CVE-2025-5179 is a cross-site scripting (XSS) vulnerability identified in the Realce Tecnologia Queue Ticket Kiosk software, specifically affecting versions up to 20250517. The vulnerability resides in the /adm/index.php file within the Cadastro de Administrador (Administrator Registration) page. The flaw arises from improper sanitization or validation of the 'Name/Usuário' parameter, which allows an attacker to inject malicious scripts. This vulnerability can be exploited remotely without requiring prior authentication, although the CVSS vector indicates a requirement for high privileges (PR:H) and user interaction (UI:P), suggesting that exploitation might require an authenticated user to interact with a crafted input. The CVSS 4.0 score is 4.8, categorizing it as a medium severity issue. The vulnerability does not impact confidentiality or availability significantly but poses a risk to integrity and user trust by enabling script injection that could lead to session hijacking, defacement, or redirection to malicious sites. The vendor was contacted but did not respond, and no patches or mitigations have been officially released. No known exploits are currently in the wild. The vulnerability is limited to a specific administrative component, which somewhat restricts its attack surface but still represents a notable risk, especially in environments where the Queue Ticket Kiosk is used to manage customer flow or administrative tasks.

For European organizations using the Realce Tecnologia Queue Ticket Kiosk, this vulnerability could lead to unauthorized script execution within the administrative interface, potentially allowing attackers to hijack administrator sessions, manipulate administrative functions, or conduct phishing attacks against staff. This could disrupt service management and erode trust in customer-facing systems. While the vulnerability does not directly compromise data confidentiality or availability, the integrity of administrative operations could be undermined, leading to operational inefficiencies or indirect data exposure. Given that the Queue Ticket Kiosk is likely deployed in public service environments such as healthcare, government offices, or retail sectors, exploitation could impact service delivery and customer experience. The lack of vendor response and absence of patches increases the risk exposure for organizations that have not implemented their own mitigations. Additionally, the requirement for high privileges and user interaction means that insider threats or targeted attacks against administrative users are more plausible scenarios.

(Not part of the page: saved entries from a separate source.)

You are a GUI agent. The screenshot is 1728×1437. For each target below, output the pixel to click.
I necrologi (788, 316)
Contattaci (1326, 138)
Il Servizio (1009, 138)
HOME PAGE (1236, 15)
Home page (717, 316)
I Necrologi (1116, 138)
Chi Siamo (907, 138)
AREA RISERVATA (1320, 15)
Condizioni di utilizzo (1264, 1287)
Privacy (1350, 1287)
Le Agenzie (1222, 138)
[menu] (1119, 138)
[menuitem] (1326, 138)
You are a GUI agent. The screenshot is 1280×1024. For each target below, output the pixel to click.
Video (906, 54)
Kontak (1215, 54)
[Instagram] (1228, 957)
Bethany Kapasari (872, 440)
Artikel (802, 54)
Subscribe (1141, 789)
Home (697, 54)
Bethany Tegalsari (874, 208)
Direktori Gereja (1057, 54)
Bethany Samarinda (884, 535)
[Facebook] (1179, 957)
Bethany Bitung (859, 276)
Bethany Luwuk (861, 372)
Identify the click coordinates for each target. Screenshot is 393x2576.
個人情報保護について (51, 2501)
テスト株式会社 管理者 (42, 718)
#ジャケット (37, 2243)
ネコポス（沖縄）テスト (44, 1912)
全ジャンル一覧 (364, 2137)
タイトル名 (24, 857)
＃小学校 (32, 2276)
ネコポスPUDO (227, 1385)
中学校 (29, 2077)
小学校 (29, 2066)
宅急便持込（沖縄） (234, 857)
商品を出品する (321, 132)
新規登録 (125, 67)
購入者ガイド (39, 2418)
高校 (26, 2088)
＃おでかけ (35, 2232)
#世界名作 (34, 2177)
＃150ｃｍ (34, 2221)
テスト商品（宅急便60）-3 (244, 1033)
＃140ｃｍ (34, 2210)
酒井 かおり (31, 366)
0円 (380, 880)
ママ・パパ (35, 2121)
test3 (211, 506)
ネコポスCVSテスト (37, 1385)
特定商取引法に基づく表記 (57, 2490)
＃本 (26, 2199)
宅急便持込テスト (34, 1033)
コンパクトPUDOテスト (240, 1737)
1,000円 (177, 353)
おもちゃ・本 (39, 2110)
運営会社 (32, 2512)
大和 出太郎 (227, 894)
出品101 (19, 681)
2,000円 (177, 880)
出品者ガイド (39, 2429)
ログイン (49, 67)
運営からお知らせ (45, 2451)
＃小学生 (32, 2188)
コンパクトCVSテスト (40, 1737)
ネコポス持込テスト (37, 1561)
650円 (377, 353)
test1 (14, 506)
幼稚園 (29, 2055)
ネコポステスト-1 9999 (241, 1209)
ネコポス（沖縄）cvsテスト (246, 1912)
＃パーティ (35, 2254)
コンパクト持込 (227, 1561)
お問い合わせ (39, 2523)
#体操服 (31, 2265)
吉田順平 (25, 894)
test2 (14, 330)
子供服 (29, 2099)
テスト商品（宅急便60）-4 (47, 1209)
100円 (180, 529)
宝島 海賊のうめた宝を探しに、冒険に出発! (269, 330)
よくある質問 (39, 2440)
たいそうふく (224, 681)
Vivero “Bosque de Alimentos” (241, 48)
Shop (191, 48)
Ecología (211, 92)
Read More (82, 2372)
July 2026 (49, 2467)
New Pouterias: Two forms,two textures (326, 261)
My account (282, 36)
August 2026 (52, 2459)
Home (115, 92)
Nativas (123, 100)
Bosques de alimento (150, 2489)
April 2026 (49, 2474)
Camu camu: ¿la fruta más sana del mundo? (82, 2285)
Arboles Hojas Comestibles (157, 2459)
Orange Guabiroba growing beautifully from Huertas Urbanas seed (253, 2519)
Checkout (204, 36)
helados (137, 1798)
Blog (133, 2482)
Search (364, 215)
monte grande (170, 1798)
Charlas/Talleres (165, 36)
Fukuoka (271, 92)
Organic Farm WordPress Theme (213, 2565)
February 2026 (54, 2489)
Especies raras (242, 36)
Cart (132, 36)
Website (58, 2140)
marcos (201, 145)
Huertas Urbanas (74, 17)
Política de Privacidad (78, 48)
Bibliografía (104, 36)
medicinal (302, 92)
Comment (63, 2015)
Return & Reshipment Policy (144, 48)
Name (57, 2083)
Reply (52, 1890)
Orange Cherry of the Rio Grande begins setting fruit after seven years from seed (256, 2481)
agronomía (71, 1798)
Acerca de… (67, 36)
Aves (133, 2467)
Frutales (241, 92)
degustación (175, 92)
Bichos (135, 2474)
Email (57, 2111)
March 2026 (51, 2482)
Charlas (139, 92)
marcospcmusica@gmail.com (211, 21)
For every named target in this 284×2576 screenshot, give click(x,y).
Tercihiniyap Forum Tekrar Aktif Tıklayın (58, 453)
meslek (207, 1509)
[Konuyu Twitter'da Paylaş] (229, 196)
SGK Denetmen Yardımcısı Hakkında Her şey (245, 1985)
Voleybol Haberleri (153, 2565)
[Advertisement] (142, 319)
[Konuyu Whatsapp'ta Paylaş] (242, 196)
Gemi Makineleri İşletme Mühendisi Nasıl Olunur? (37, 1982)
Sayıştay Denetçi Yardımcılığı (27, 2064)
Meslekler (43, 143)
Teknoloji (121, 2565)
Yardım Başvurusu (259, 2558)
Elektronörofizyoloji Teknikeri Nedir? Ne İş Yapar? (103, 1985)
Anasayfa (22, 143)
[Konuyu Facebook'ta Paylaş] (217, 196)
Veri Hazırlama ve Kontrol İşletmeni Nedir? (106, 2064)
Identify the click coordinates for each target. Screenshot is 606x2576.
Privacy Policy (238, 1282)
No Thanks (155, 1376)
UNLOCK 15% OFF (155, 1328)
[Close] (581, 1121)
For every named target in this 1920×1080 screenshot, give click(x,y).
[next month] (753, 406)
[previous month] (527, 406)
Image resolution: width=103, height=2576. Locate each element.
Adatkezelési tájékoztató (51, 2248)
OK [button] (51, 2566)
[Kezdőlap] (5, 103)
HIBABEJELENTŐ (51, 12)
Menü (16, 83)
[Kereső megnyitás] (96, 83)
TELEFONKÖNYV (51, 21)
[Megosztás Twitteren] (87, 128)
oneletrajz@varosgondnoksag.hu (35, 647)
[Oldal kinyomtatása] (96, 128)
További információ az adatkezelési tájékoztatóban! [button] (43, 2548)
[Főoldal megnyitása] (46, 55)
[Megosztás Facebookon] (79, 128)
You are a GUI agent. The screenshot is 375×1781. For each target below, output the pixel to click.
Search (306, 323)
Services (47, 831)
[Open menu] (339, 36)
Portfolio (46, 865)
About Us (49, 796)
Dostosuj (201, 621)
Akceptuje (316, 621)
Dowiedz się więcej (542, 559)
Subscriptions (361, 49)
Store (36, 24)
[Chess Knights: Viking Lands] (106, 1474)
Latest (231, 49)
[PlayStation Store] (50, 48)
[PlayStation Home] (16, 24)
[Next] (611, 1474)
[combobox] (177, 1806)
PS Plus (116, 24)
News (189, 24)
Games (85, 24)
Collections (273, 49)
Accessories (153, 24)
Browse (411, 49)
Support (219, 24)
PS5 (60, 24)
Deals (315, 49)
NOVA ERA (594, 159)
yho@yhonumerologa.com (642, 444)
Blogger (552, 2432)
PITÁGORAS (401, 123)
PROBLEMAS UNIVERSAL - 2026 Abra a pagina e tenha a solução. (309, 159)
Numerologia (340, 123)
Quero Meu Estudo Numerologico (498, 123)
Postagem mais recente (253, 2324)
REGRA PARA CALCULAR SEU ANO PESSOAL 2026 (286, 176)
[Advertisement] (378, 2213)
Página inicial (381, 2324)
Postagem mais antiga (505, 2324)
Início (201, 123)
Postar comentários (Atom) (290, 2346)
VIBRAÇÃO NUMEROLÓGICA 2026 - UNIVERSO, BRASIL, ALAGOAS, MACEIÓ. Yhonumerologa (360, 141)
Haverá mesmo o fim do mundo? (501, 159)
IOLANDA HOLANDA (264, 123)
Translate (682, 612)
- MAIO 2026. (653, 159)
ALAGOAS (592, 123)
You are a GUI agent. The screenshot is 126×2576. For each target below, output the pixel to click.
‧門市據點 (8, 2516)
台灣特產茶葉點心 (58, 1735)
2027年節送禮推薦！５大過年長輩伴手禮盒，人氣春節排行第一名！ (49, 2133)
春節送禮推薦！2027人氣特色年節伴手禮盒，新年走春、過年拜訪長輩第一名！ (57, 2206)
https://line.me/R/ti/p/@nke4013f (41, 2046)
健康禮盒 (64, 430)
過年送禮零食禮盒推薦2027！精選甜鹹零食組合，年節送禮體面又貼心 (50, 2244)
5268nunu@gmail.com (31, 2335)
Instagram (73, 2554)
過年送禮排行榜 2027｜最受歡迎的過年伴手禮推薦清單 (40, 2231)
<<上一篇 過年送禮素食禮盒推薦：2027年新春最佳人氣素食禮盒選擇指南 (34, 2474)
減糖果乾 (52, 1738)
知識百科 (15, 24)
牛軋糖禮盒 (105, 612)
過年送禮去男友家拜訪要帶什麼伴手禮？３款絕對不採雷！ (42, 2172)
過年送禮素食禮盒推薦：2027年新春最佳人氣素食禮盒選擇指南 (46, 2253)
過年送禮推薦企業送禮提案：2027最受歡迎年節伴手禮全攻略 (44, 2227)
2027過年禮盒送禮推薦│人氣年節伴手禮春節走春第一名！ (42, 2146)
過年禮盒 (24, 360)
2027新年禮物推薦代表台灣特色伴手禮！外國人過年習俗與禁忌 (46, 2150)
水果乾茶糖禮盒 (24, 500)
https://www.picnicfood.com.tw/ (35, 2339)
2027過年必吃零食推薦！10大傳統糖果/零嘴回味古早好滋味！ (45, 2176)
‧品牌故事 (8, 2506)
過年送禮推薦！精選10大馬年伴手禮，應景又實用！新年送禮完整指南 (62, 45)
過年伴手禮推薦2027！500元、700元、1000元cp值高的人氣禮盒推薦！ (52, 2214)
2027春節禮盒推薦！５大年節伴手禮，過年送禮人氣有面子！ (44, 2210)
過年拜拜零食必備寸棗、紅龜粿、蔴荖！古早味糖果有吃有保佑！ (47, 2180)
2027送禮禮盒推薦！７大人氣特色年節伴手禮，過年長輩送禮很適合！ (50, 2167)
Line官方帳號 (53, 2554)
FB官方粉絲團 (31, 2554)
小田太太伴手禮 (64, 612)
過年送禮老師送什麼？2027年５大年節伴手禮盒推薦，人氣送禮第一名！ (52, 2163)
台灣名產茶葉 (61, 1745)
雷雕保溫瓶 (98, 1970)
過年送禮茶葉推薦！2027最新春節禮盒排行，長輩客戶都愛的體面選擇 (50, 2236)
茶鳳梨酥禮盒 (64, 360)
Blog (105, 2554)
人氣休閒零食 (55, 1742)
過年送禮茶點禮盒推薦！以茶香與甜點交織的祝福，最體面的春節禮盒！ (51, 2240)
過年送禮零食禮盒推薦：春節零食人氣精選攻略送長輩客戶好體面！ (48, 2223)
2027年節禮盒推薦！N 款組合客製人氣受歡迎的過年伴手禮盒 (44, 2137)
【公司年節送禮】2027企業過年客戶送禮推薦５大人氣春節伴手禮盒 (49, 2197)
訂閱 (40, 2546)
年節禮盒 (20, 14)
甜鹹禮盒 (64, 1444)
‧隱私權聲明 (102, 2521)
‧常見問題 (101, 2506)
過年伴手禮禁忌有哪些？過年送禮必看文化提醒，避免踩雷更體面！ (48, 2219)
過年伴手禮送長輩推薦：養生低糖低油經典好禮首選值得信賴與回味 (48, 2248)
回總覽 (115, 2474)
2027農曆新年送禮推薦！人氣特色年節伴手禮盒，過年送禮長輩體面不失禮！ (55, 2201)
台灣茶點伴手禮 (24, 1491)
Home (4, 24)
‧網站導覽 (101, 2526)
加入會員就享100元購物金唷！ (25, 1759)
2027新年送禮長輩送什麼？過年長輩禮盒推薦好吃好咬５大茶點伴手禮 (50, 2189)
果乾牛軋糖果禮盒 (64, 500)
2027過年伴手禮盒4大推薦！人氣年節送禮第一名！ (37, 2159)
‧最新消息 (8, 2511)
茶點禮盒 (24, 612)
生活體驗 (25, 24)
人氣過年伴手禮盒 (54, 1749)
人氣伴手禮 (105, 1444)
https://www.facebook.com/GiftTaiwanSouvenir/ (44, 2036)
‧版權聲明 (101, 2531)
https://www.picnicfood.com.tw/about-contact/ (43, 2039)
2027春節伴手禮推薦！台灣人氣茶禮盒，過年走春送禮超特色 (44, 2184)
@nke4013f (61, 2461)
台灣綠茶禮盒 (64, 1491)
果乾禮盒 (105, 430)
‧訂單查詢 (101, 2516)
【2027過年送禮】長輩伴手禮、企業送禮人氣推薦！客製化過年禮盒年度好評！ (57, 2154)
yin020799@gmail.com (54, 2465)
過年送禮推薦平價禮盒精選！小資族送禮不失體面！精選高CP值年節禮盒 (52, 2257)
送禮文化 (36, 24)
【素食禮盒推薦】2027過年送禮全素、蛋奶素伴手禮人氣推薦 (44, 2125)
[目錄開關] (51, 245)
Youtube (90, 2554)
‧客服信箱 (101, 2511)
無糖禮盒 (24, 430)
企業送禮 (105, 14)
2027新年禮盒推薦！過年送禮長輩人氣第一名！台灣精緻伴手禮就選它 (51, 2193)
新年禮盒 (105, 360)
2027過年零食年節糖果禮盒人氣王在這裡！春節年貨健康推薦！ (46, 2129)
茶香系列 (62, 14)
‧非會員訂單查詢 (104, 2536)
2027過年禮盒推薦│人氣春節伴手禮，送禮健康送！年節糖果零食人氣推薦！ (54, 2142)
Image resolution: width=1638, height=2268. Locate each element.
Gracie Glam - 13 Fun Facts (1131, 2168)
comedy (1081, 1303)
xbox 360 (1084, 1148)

European organizations should immediately audit their Queue Ticket Kiosk deployments to identify affected versions (up to 20250517). As no official patch is available, organizations should implement compensating controls such as: 1) Restricting access to the administrative interface via network segmentation and VPNs to limit exposure to trusted personnel only. 2) Enforcing strict input validation and sanitization at the web application firewall (WAF) level to detect and block malicious payloads targeting the 'Name/Usuário' parameter. 3) Enhancing administrator authentication mechanisms, including multi-factor authentication (MFA), to reduce the risk of compromised credentials being exploited. 4) Monitoring administrative logs and user activities for unusual behavior indicative of exploitation attempts. 5) Educating administrative users about the risks of interacting with suspicious inputs or links. 6) Considering temporary disabling or restricting the Cadastro de Administrador functionality if feasible until a vendor patch is released. Organizations should also maintain communication channels to monitor for vendor updates or community-developed patches.